Reproduce the following lines verbatim, all of them, in the same order.

## Provided data
————

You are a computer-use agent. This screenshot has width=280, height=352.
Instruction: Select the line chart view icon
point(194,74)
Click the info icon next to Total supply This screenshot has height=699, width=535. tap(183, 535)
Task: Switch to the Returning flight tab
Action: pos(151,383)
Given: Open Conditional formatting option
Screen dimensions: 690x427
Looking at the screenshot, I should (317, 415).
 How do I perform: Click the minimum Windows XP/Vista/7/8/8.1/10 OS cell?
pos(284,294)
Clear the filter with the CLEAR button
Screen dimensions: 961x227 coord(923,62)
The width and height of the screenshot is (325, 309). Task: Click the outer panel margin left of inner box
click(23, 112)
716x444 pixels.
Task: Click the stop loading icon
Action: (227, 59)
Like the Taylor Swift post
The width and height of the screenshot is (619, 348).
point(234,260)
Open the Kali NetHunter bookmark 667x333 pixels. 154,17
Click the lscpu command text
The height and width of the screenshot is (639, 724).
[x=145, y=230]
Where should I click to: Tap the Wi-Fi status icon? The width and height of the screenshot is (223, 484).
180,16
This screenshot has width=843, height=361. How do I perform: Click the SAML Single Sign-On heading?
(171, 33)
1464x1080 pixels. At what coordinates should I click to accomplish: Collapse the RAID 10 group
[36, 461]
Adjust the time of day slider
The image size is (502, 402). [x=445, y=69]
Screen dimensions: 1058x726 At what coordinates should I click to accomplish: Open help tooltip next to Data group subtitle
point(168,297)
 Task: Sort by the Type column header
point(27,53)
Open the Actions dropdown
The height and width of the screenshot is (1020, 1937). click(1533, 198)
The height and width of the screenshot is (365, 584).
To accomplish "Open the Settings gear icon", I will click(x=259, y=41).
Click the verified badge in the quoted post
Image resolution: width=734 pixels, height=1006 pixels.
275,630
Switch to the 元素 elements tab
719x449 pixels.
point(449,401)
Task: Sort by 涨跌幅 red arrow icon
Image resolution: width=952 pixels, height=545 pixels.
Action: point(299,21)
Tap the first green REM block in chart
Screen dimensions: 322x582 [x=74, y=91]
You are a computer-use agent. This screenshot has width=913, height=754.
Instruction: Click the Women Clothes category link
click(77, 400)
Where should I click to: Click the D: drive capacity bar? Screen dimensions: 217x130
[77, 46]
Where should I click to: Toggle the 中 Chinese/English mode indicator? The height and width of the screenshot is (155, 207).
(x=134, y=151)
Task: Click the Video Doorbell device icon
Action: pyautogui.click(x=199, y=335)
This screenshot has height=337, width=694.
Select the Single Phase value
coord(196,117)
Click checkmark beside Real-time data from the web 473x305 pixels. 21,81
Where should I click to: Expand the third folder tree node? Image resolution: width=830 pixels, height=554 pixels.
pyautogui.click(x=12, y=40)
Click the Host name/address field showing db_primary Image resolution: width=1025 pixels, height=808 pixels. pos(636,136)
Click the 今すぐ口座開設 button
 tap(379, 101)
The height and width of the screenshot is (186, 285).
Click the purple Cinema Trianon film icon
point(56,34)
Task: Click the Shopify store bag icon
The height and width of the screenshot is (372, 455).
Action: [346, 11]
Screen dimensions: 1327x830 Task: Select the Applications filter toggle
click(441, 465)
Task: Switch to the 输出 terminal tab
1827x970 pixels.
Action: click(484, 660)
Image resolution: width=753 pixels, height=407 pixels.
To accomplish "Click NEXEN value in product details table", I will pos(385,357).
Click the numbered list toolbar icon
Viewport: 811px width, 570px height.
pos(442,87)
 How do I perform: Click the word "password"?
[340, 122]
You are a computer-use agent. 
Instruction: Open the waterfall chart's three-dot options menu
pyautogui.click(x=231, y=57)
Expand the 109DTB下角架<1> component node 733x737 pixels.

————

## Answer in full
You are a computer-use agent. This screenshot has width=280, height=352.
Instruction: Select the line chart view icon
point(194,74)
Click the info icon next to Total supply This screenshot has height=699, width=535. tap(183, 535)
Task: Switch to the Returning flight tab
Action: pos(151,383)
Given: Open Conditional formatting option
Screen dimensions: 690x427
Looking at the screenshot, I should (317, 415).
 How do I perform: Click the minimum Windows XP/Vista/7/8/8.1/10 OS cell?
pos(284,294)
Clear the filter with the CLEAR button
Screen dimensions: 961x227 coord(923,62)
The width and height of the screenshot is (325, 309). Task: Click the outer panel margin left of inner box
click(23, 112)
716x444 pixels.
Task: Click the stop loading icon
Action: (227, 59)
Like the Taylor Swift post
The width and height of the screenshot is (619, 348).
point(234,260)
Open the Kali NetHunter bookmark 667x333 pixels. 154,17
Click the lscpu command text
The height and width of the screenshot is (639, 724).
[x=145, y=230]
Where should I click to: Tap the Wi-Fi status icon? The width and height of the screenshot is (223, 484).
180,16
This screenshot has width=843, height=361. How do I perform: Click the SAML Single Sign-On heading?
(171, 33)
1464x1080 pixels. At what coordinates should I click to accomplish: Collapse the RAID 10 group
[36, 461]
Adjust the time of day slider
The image size is (502, 402). [x=445, y=69]
Screen dimensions: 1058x726 At what coordinates should I click to accomplish: Open help tooltip next to Data group subtitle
point(168,297)
 Task: Sort by the Type column header
point(27,53)
Open the Actions dropdown
The height and width of the screenshot is (1020, 1937). click(1533, 198)
The height and width of the screenshot is (365, 584).
To accomplish "Open the Settings gear icon", I will click(x=259, y=41).
Click the verified badge in the quoted post
Image resolution: width=734 pixels, height=1006 pixels.
275,630
Switch to the 元素 elements tab
719x449 pixels.
point(449,401)
Task: Sort by 涨跌幅 red arrow icon
Image resolution: width=952 pixels, height=545 pixels.
Action: point(299,21)
Tap the first green REM block in chart
Screen dimensions: 322x582 [x=74, y=91]
You are a computer-use agent. This screenshot has width=913, height=754.
Instruction: Click the Women Clothes category link
click(77, 400)
Where should I click to: Click the D: drive capacity bar? Screen dimensions: 217x130
[77, 46]
Where should I click to: Toggle the 中 Chinese/English mode indicator? The height and width of the screenshot is (155, 207).
(x=134, y=151)
Task: Click the Video Doorbell device icon
Action: pyautogui.click(x=199, y=335)
This screenshot has height=337, width=694.
Select the Single Phase value
coord(196,117)
Click checkmark beside Real-time data from the web 473x305 pixels. 21,81
Where should I click to: Expand the third folder tree node? Image resolution: width=830 pixels, height=554 pixels.
pyautogui.click(x=12, y=40)
Click the Host name/address field showing db_primary Image resolution: width=1025 pixels, height=808 pixels. pos(636,136)
Click the 今すぐ口座開設 button
 tap(379, 101)
The height and width of the screenshot is (186, 285).
Click the purple Cinema Trianon film icon
point(56,34)
Task: Click the Shopify store bag icon
The height and width of the screenshot is (372, 455).
Action: [346, 11]
Screen dimensions: 1327x830 Task: Select the Applications filter toggle
click(441, 465)
Task: Switch to the 输出 terminal tab
1827x970 pixels.
Action: click(484, 660)
Image resolution: width=753 pixels, height=407 pixels.
To accomplish "Click NEXEN value in product details table", I will pos(385,357).
Click the numbered list toolbar icon
Viewport: 811px width, 570px height.
pos(442,87)
 How do I perform: Click the word "password"?
[340, 122]
You are a computer-use agent. 
Instruction: Open the waterfall chart's three-dot options menu
pyautogui.click(x=231, y=57)
Expand the 109DTB下角架<1> component node 733x737 pixels.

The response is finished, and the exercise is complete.